In these challenging times it is important that we restore a common-sense approach to health and safety to support business growth without compromising the necessary protections for employees.
A number of other questions were raised by noble Lords. The noble Lords, Lord McKenzie and Lord Browne, raised the issue of potential challenges concerning European Union law. A number of legal points have been raised about this in debate, both in Grand Committee and today. I can reassure the House that the Government take these issues very seriously and that the legal position has been carefully considered. The Government’s view is that this amendment is consistent with our obligations under EU law. I reiterate that I wrote an extensive letter to the noble Lord, Lord Stevenson, on this matter. A copy of the letter is in the Library.
Under European law specifically, member states can generally decide what sanctions and remedies to put in place to enforce EU obligations, subject to certain rules. In Great Britain, health and safety obligations are backed by various enforcement powers and criminal sanctions, as well as the opportunity to claim for compensation in the civil courts, which will remain through the right to sue for negligence.
The noble Lord, Lord Wigley, raised the issue of negligent companies that may try to avoid their responsibilities. He may have some anecdotal evidence of companies that he would judge to be negligent. It is true that we do not have information about how many cases arise where employers have attempted to avoid their responsibilities when an accident occurs, but, depending on the circumstances, employees would be able to seek assistance from their trade union or make a complaint to the relevant enforcing authority. Allegations relating to breaches of health and safety legislation made to the Health and Safety Executive are investigated
in accordance with the HSE’s published complaints handling procedure. In some cases, the Advisory, Conciliation and Arbitration Service—ACAS—may also have a role.

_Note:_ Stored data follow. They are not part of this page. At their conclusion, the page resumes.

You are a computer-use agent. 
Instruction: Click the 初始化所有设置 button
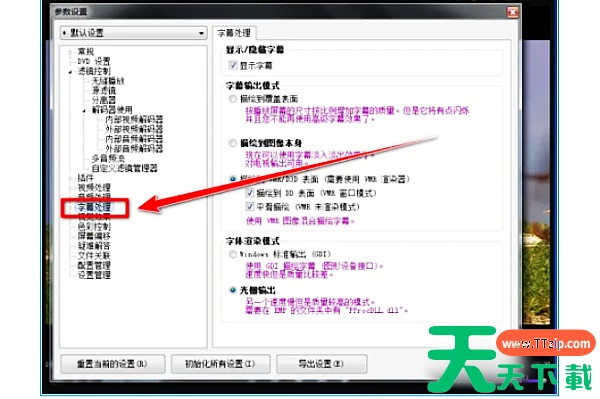point(220,364)
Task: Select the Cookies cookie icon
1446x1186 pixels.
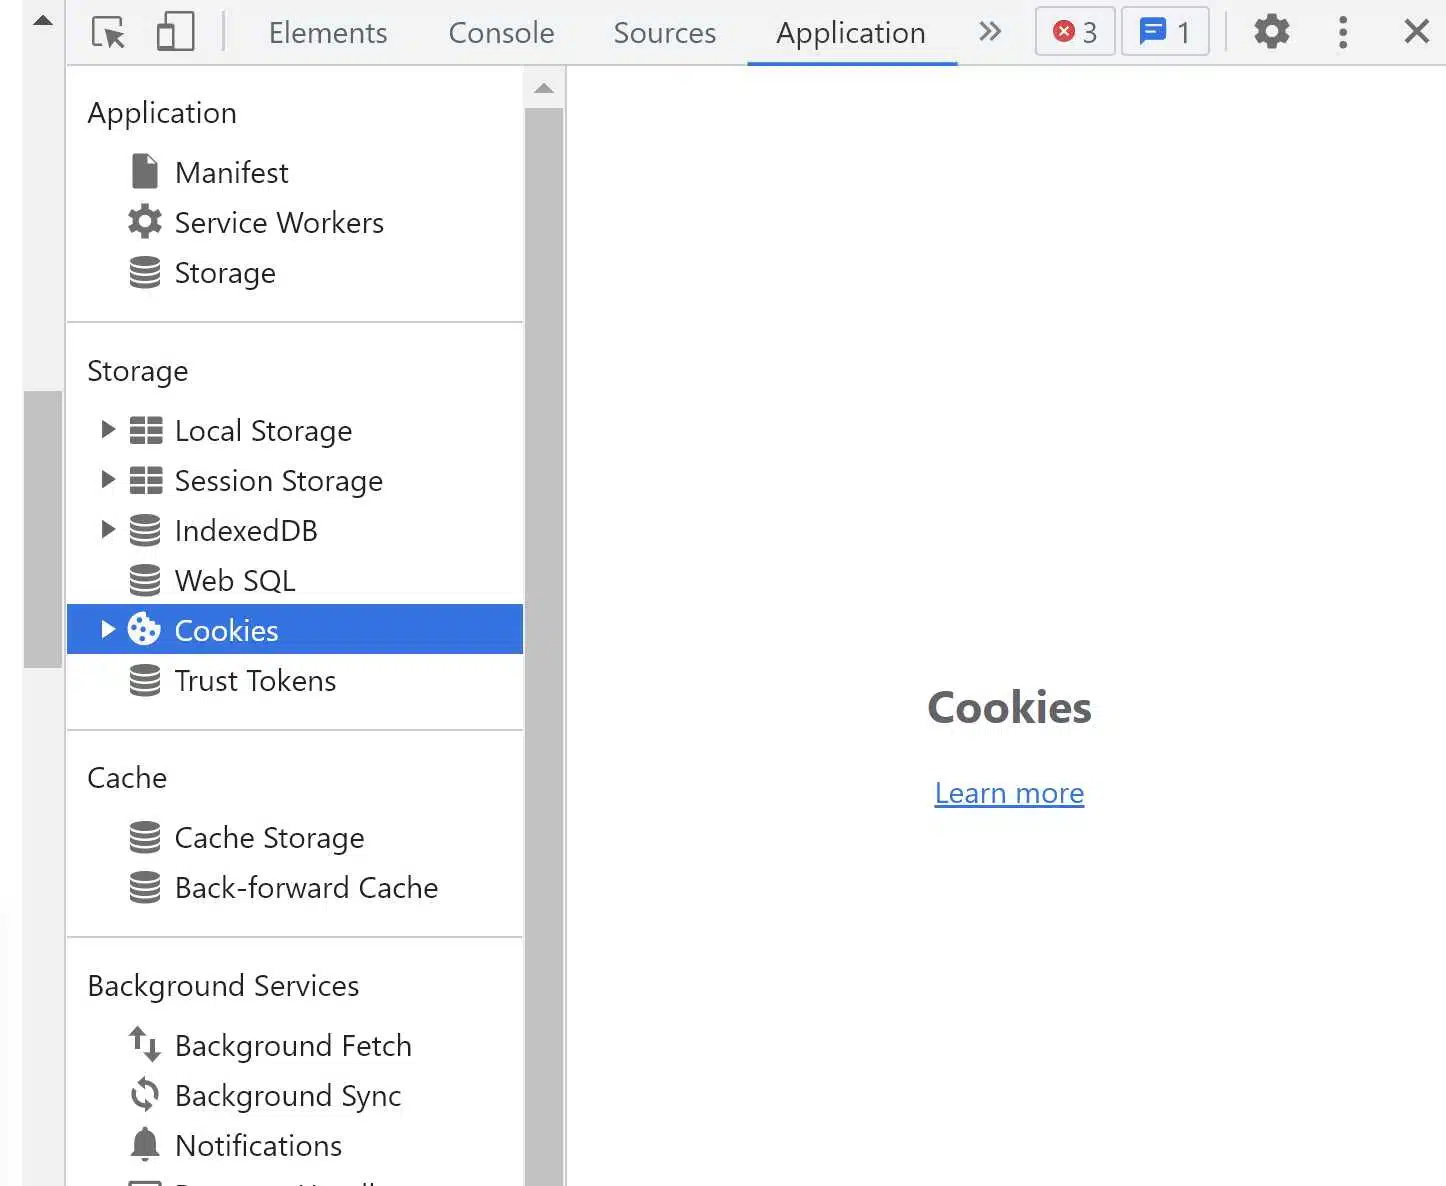Action: 145,629
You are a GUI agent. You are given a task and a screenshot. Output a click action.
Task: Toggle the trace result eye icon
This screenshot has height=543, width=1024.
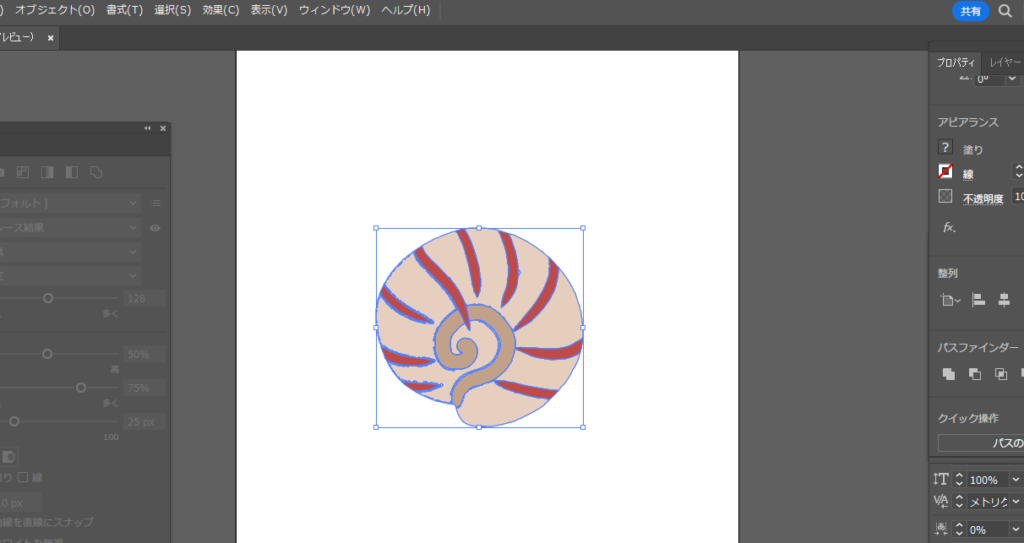(155, 228)
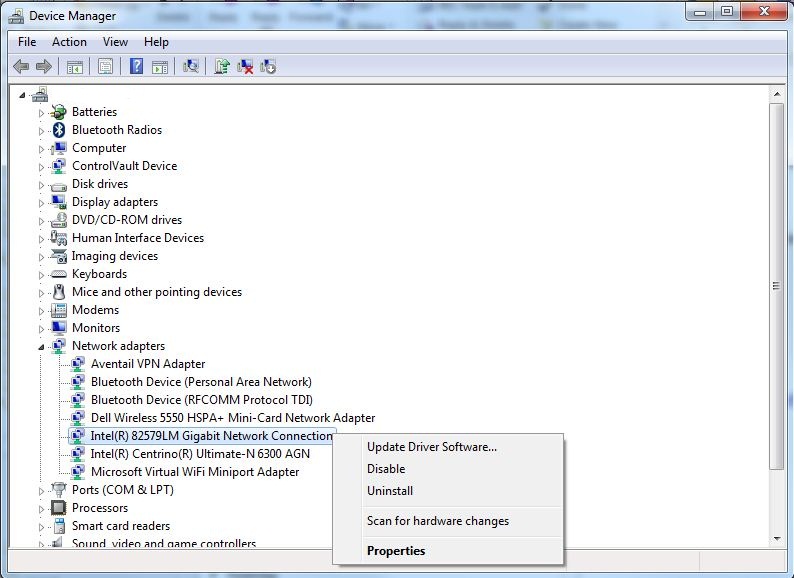This screenshot has height=578, width=794.
Task: Collapse the Network adapters category
Action: click(42, 346)
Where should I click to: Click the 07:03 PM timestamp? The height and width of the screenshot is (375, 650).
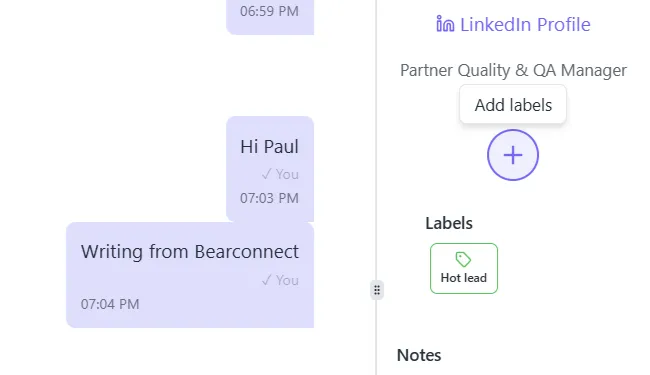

The noble and learned Lord, Lord Hardie, tackled me on the numbers involved and the impact. I reiterate, as I did in Grand Committee, that there is indeed considerable uncertainty about the financial impact of this change and it has not been possible to quantify it. That directly addresses the question raised by the noble Lord, Lord Browne. This is due to the unavailability of relevant data, for example on the number of claims made that rely on strict duties and the level of damages awarded. In addition, a wide range of factors influence whether a claim is pursued, whether it is settled at an early stage—or, indeed, out of court—or defended, and the actions employers take to comply with the law. However, a small reduction in the number of claims made is anticipated.
The noble and learned Lord, Lord Hardie, raised an important question about the impact that that might have on the value of benefits that could be recovered with a view to those people who fall between two stools, if I may put it that way. It is true that I have said that those numbers would be very small, but we cannot precisely quantify that. Because the number of cases anticipated is small and many claims are low in value, the impact on the amount of benefits that can be recovered is also expected to be limited. It is not possible to disaggregate the amount because the benefits paid that would be subject to recovery on a compensation payment being made will depend upon the individual circumstances of the injured person.
Benefits paid as a result of an injury or disease for which compensation was paid are recovered for a period of five years or until a final settlement of the claim, whichever is sooner. NHS care costs can also be recovered and are subject to a tariff according to the amount of treatment. The amount that can be recovered is subject to a cap, currently £45,153. NHS charges are not recoverable in disease claims.
I thought it was important to address those important and direct questions directly. Having covered all the points, it is for those reasons that I hope that the noble Lord will withdraw the amendment.